To study the factors (clinical, circulating protein and genetic) associated with new onset pre-diabetes and T2D in an initially healthy (without diabetes) populational familial cohort with a long follow-up (STANISLAS cohort).


A total of 1506 participants attended both the visit 1 and visit 4, separated by ≈20 years. Over 400 proteins, GWAS and genetic associations were studied using models adjusted for potential confounders. Both prospective (V1 to V4) and cross-sectional (V4) analyses were performed.
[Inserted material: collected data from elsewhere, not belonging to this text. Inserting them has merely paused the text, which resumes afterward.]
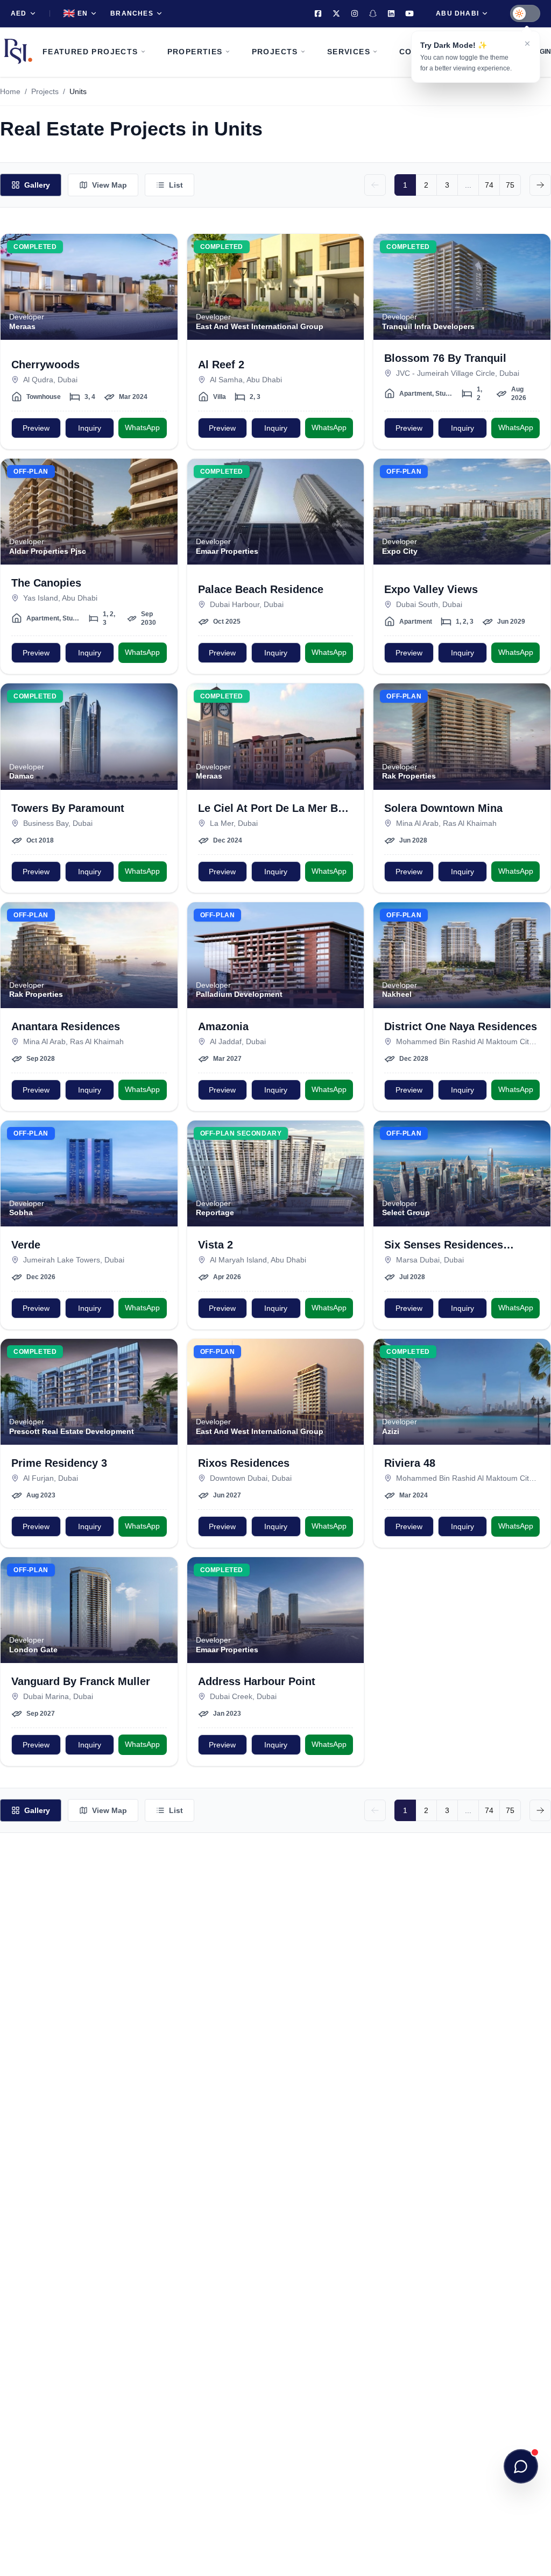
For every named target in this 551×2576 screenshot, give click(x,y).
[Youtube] (409, 13)
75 (510, 185)
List (176, 185)
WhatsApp (142, 427)
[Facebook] (318, 13)
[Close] (527, 43)
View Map (109, 185)
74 (489, 185)
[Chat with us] (521, 2466)
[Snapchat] (373, 13)
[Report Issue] (163, 291)
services (348, 51)
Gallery (37, 185)
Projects (45, 91)
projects (275, 51)
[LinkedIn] (391, 13)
People who developed pre-diabetes (n = 555) and/or T2D (n = 73) were older, had higher BMI, blood pressure, glucose, LDL cholesterol, and lower eGFR. After multivariable selection, PAPP-A (pappalysin-1) was the only circulating protein associated with the onset of both pre-diabetes and T2D with associations persisting at visit 4 (i.e. ≈20 years later). FGF-21 (fibroblast growth factor 21) was a strong prognosticator for incident T2D in the longitudinal analysis, but not in the cross-sectional analysis. The heritability of the circulating PAPP-A was estimated at 44%. In GWAS analysis, the SNP rs634737 was associated with PAPP-A both at V1 and V4. External replication also showed lower levels of PAPP-A in patients with T2D.


The risk of developing pre-diabetes and T2D increases with age and with features of the metabolic syndrome. Circulating PAPP-A, which has an important genetic component, was associated with both the development and presence of pre-diabetes and T2D.